## Task to carry out
Update the lines between the one holding "Where should I click to: Go" and the one holding "tap(599, 84)", inclusive, by replacing "Opportunity" with "Leads" and leaving everything else unchanged. Output only those lines.

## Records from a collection
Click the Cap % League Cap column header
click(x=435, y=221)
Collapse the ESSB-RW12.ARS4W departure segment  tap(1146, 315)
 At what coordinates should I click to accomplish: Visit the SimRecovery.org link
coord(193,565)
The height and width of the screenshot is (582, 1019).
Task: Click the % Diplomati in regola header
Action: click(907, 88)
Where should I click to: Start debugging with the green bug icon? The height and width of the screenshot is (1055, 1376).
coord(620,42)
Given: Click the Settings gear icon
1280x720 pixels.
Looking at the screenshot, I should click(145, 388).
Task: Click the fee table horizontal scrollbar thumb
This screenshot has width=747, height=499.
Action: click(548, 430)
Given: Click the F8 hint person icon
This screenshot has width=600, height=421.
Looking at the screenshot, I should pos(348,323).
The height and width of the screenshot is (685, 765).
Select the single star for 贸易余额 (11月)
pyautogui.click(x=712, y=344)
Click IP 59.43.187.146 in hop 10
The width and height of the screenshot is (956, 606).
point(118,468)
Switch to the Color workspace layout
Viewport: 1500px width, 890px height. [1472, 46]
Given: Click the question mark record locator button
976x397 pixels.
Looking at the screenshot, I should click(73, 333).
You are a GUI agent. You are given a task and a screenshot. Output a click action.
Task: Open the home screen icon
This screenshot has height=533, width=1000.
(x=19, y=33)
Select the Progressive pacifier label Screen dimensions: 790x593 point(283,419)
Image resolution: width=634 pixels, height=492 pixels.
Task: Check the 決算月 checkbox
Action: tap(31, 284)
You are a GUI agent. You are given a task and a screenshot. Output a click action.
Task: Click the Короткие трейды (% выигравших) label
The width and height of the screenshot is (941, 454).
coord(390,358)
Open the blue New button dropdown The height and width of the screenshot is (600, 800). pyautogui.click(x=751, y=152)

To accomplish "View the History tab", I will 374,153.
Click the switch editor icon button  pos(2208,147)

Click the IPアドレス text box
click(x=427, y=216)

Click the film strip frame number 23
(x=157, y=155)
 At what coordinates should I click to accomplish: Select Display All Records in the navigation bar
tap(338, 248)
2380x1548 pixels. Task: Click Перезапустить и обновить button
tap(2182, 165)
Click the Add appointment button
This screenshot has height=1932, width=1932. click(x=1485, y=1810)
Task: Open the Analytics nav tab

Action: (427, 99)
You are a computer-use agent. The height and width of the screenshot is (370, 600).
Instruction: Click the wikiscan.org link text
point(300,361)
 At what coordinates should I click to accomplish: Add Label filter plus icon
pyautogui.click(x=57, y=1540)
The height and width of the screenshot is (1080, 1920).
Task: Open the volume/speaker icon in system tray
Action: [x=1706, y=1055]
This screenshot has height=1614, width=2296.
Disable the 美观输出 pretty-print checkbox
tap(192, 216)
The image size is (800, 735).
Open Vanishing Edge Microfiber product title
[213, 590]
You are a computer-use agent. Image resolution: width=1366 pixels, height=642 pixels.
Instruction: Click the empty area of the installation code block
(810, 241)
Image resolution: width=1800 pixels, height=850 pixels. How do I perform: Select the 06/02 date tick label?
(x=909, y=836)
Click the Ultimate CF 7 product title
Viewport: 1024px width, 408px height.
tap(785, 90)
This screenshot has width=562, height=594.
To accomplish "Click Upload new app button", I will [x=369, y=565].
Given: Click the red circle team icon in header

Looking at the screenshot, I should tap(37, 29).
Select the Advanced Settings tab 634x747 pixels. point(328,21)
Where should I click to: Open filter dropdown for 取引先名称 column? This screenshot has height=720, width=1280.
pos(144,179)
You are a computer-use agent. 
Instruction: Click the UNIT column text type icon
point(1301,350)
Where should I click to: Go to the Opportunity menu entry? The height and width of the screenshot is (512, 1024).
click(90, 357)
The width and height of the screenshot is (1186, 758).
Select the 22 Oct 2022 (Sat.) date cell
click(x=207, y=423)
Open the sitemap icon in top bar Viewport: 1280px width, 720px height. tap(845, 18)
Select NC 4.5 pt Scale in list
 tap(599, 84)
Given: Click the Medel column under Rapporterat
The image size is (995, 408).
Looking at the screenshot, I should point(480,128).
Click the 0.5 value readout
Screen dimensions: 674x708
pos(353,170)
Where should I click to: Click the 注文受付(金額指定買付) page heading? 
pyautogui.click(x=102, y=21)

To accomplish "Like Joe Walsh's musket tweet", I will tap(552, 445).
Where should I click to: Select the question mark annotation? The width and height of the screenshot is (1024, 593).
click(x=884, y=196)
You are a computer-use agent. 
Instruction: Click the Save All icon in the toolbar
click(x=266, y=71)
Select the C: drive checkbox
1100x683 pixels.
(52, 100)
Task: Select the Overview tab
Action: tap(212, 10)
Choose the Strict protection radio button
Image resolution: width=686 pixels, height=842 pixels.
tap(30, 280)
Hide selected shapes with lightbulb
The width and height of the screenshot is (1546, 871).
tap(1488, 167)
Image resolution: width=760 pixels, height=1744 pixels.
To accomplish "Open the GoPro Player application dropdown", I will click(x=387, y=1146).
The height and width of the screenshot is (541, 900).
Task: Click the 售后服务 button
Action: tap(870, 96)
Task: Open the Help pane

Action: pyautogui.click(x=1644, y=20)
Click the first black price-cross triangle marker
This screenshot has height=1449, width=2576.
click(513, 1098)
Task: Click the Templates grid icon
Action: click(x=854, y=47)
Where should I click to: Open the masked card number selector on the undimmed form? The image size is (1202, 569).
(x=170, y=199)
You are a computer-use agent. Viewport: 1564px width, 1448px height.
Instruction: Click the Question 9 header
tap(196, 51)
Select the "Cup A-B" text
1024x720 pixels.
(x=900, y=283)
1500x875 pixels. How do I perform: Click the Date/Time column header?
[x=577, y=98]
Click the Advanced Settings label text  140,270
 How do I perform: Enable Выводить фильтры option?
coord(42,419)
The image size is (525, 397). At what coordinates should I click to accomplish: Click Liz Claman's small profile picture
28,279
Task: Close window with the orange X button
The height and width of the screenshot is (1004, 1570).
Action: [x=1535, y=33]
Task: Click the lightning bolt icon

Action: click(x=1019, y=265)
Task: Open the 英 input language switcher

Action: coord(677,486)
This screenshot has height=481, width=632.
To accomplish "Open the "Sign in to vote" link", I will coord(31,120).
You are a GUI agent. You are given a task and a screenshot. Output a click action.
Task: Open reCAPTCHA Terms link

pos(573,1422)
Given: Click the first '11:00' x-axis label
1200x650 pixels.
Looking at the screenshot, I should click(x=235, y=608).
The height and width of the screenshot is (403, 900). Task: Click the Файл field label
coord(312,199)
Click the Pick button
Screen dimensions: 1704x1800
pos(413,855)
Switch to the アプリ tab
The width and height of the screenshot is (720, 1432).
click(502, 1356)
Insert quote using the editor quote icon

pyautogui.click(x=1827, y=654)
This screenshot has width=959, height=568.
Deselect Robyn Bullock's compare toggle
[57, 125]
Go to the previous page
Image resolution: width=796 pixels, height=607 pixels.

## Task solution
Where should I click to: Go to the Leads menu entry? The height and width of the screenshot is (512, 1024).
click(90, 357)
The width and height of the screenshot is (1186, 758).
Select the 22 Oct 2022 (Sat.) date cell
click(x=207, y=423)
Open the sitemap icon in top bar Viewport: 1280px width, 720px height. tap(845, 18)
Select NC 4.5 pt Scale in list
 tap(599, 84)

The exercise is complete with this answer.